Raw records =
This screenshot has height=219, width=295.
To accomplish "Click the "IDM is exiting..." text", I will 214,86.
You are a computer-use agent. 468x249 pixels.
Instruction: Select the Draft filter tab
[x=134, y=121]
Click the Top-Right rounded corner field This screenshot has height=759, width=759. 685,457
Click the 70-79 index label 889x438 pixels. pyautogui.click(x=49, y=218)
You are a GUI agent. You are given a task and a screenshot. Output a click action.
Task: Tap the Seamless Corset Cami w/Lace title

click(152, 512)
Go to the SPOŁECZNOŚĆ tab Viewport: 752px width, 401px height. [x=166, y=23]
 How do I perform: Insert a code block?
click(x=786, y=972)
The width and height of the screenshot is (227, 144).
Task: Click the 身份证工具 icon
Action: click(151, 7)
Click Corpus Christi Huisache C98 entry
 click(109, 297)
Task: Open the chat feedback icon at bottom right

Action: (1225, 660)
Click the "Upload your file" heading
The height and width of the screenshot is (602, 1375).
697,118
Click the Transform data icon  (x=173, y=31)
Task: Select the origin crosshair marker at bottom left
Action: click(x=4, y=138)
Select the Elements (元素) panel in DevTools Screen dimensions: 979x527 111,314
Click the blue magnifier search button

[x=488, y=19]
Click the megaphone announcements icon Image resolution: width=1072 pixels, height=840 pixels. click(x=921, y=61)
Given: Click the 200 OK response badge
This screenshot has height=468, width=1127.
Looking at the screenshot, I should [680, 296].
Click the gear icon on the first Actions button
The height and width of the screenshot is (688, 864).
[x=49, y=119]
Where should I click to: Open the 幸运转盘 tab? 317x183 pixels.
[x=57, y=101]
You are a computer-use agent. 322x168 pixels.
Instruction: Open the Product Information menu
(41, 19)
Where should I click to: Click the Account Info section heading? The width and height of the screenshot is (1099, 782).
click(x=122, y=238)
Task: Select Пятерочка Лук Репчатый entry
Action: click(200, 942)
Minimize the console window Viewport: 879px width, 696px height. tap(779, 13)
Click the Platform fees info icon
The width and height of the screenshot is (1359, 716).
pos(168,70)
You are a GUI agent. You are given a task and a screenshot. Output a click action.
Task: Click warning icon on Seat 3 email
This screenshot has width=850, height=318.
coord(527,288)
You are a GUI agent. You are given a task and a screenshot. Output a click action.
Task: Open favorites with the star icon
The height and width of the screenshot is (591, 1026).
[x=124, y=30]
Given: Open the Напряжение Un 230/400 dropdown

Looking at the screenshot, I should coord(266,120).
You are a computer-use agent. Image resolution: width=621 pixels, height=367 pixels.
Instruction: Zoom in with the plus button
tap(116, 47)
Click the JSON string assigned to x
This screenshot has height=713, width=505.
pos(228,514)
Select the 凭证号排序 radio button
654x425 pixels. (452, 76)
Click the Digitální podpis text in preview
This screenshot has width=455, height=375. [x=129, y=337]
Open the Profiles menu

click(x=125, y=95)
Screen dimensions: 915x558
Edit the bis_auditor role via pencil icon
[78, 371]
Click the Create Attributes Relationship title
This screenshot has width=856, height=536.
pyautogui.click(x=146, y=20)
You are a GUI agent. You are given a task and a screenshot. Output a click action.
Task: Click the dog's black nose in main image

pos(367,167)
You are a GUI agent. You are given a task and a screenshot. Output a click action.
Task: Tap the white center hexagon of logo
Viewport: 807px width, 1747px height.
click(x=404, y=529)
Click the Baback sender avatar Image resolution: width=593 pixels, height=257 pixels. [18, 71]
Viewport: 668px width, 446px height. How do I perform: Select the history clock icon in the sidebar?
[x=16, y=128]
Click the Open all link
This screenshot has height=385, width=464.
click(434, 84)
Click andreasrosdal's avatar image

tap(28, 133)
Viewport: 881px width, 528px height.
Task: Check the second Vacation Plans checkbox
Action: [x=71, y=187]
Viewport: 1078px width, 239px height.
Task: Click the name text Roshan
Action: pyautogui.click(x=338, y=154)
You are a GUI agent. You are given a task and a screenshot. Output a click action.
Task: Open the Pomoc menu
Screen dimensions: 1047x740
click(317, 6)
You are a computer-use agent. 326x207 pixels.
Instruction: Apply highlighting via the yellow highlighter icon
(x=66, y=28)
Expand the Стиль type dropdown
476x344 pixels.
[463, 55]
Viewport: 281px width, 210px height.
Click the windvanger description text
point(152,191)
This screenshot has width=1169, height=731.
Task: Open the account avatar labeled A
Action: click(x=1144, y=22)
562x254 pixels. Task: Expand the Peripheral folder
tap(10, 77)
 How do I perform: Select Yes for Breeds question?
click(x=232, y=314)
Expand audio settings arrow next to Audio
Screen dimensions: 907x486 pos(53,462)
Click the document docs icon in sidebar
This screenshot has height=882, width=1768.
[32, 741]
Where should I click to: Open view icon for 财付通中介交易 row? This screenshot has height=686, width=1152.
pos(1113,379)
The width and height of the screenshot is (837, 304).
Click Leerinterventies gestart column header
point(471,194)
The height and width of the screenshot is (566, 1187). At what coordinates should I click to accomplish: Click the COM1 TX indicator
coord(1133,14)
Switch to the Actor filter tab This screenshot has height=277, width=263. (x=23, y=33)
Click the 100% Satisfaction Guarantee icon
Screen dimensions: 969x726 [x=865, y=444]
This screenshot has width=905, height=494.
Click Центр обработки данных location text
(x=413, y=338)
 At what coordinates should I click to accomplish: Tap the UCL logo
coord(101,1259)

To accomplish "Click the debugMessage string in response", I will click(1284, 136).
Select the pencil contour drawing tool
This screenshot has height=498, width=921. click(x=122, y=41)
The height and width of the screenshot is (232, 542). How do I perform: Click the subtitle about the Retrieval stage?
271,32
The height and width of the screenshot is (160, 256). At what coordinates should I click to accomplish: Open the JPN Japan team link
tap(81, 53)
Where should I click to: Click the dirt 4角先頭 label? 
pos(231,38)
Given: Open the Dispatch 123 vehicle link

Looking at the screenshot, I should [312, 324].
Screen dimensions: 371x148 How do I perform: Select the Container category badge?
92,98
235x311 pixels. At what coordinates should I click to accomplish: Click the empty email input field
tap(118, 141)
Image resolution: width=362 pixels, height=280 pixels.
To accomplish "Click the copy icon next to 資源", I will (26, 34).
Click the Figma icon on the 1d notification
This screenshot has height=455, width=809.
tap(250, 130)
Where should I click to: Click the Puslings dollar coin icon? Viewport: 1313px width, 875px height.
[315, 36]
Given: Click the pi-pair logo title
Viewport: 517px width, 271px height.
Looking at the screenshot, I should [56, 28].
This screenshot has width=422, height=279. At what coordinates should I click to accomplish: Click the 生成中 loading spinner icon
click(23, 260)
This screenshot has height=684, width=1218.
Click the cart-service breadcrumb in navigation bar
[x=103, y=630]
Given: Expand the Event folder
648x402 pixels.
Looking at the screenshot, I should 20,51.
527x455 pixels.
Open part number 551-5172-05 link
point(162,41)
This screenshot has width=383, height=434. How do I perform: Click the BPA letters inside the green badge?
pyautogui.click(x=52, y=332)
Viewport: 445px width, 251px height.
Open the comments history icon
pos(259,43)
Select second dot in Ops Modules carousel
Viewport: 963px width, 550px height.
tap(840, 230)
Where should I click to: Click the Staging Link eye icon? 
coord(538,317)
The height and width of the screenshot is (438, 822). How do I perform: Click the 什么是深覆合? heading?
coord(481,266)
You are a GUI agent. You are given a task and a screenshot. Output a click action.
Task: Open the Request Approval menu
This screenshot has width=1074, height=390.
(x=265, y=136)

WHAT TO DO = Gather every line of the records that contains the word "entry", and copy each one out in full.

ANSWER TO THIS EXERCISE =
Click Corpus Christi Huisache C98 entry
Task: Select Пятерочка Лук Репчатый entry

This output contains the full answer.